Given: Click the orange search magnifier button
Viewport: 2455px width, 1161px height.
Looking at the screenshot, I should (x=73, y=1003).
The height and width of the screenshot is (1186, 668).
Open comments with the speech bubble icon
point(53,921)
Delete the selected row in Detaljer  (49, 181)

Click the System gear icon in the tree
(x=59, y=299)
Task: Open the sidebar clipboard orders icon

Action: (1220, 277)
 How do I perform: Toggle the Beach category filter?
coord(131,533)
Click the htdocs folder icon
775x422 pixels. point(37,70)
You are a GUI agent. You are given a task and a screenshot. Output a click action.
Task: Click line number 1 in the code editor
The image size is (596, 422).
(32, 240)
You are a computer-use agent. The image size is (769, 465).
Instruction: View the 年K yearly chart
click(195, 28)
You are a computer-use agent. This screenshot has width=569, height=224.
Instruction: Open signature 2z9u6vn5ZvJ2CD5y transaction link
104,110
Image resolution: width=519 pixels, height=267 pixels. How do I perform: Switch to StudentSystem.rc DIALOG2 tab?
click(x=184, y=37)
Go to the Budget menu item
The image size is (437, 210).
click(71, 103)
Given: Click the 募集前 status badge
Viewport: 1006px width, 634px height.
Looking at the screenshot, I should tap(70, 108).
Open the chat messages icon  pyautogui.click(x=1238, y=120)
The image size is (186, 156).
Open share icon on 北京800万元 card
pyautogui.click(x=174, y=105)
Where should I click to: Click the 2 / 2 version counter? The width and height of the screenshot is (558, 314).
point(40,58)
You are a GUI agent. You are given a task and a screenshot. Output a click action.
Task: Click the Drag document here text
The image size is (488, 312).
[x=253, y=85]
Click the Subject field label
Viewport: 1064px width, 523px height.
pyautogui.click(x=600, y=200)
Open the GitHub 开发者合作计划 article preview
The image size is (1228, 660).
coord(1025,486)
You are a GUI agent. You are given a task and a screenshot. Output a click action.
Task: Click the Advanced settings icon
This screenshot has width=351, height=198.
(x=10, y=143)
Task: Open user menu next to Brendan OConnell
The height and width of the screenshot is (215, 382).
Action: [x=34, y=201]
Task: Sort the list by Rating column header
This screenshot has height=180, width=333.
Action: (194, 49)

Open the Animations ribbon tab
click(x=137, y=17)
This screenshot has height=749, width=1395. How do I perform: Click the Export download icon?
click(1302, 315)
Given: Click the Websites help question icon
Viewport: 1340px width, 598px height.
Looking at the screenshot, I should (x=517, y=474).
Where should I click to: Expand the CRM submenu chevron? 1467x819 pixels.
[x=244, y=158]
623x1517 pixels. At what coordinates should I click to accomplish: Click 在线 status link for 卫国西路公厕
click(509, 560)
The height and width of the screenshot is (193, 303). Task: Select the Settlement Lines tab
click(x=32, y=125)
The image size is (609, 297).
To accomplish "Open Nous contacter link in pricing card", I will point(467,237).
++++++++++++++++++++
*Problem to work on:* Locate each line in the items above that contains the word "should", treating case as significant, and copy those lines.

*Response to this exercise:*
Looking at the screenshot, I should (x=73, y=1003).
Looking at the screenshot, I should tap(70, 108).
Where should I click to: Click the 2 / 2 version counter? The width and height of the screenshot is (558, 314).
Looking at the screenshot, I should (x=517, y=474).
Where should I click to: Expand the CRM submenu chevron? 1467x819 pixels.
623x1517 pixels. At what coordinates should I click to accomplish: Click 在线 status link for 卫国西路公厕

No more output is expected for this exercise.